I was unable to find a position in a lab for apprenticeship, excepting for a brief period as a junior technician in the lab of a paint factory. This had not been inspiring, so when I came back to England in 1963. I enrolled at Hammersmith Art School.
Over the years, I have been drawn to explore natural form and when I started painting Pods (the vessels for seeds) my scientific side emerged to help me investigate taxonomy and plant structure. I learnt about families and species for identification purposes, as I was working from specimens I had found in botanical gardens and in the wild. because I became an artist and not a scientist I look for metaphor and personality in what I see, rather than perfection of species and systemisation.
During my last two years at the Royal College of Art (1967 - 70) however while I was using Insects and Crustacea as a subject I generally took my ideas from 19th century entomological and zoomorphic drawings. I found the fine drawing and detail inspiring, then when I discovered seed pods in the mid 1980's I began to work from life. In between these periods my was mainly referential - I was inspired by particular paintings from the Tudor, Renaissance and later periods, fresco paintings from Pompeii and Greek icons. I would be struck by a particular image and reinterpret. Many years ago I was told by one of my teachers (Robert Addington) that I was an Expressionist. I think this still holds true today.

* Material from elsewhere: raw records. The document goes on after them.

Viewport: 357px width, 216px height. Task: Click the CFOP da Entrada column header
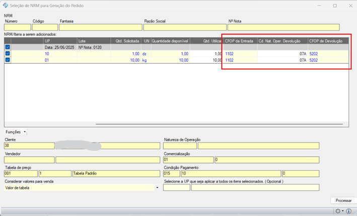239,41
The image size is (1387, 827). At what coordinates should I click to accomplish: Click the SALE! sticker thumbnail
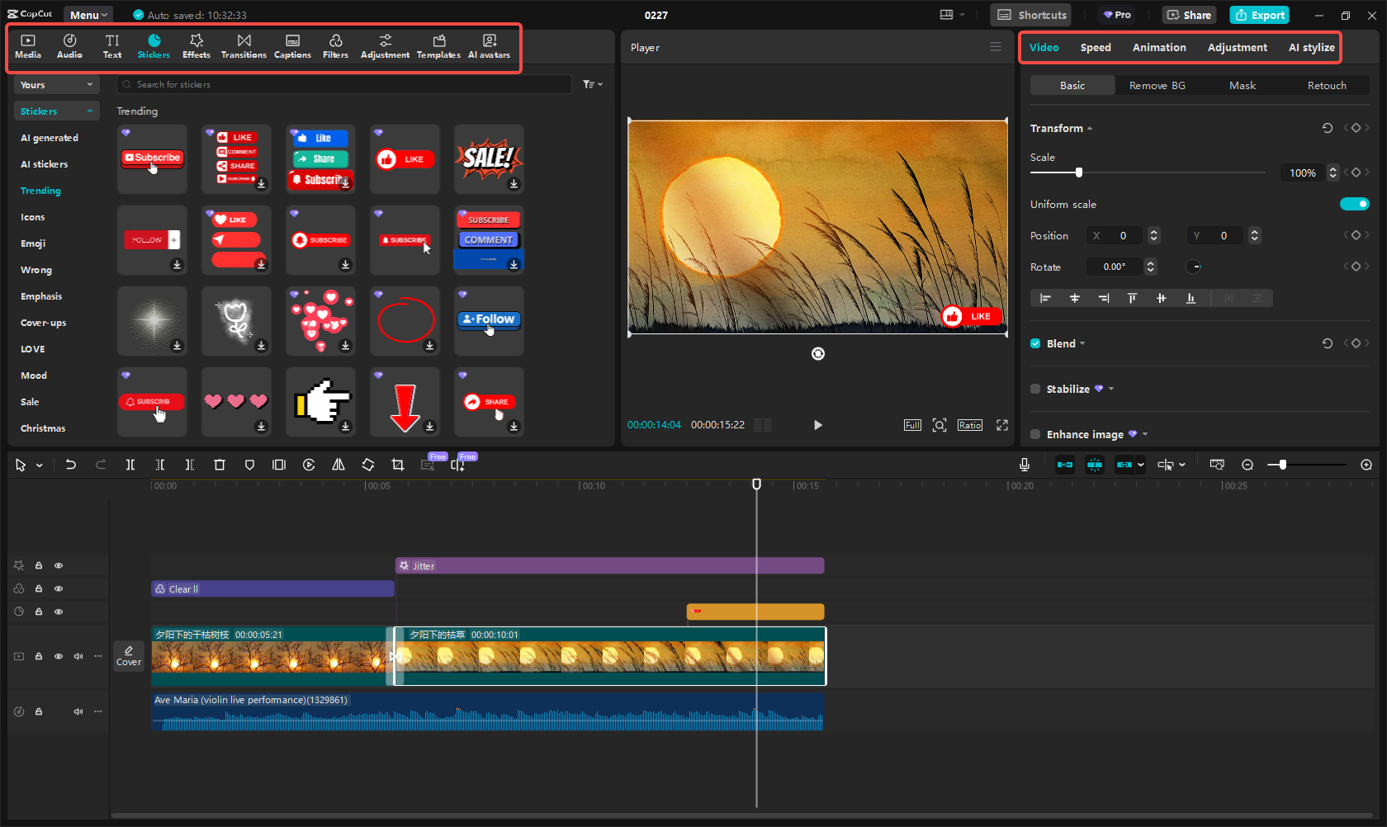[489, 158]
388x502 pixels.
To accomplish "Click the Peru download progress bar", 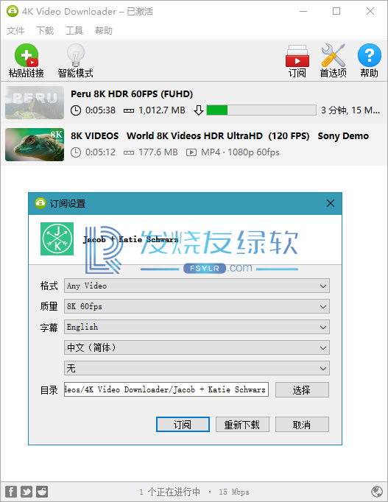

I am drawn to strange structures of many of the specimens I paint and can see that the spikiness and colouration of some of them correspond to the plants I encountered during my childhood in Africa, but had forgotten about until I returned there in 1982. I am beginning to make these and other connections with what I paint and what I experience. I began to distance myself from exacting anatomical portraiture of the plant subject and had moved from paper to canvas. I incorporated gold leaf, but the work became less iconographic, more colourfully related to the music I was listening to, mainly classical baroque.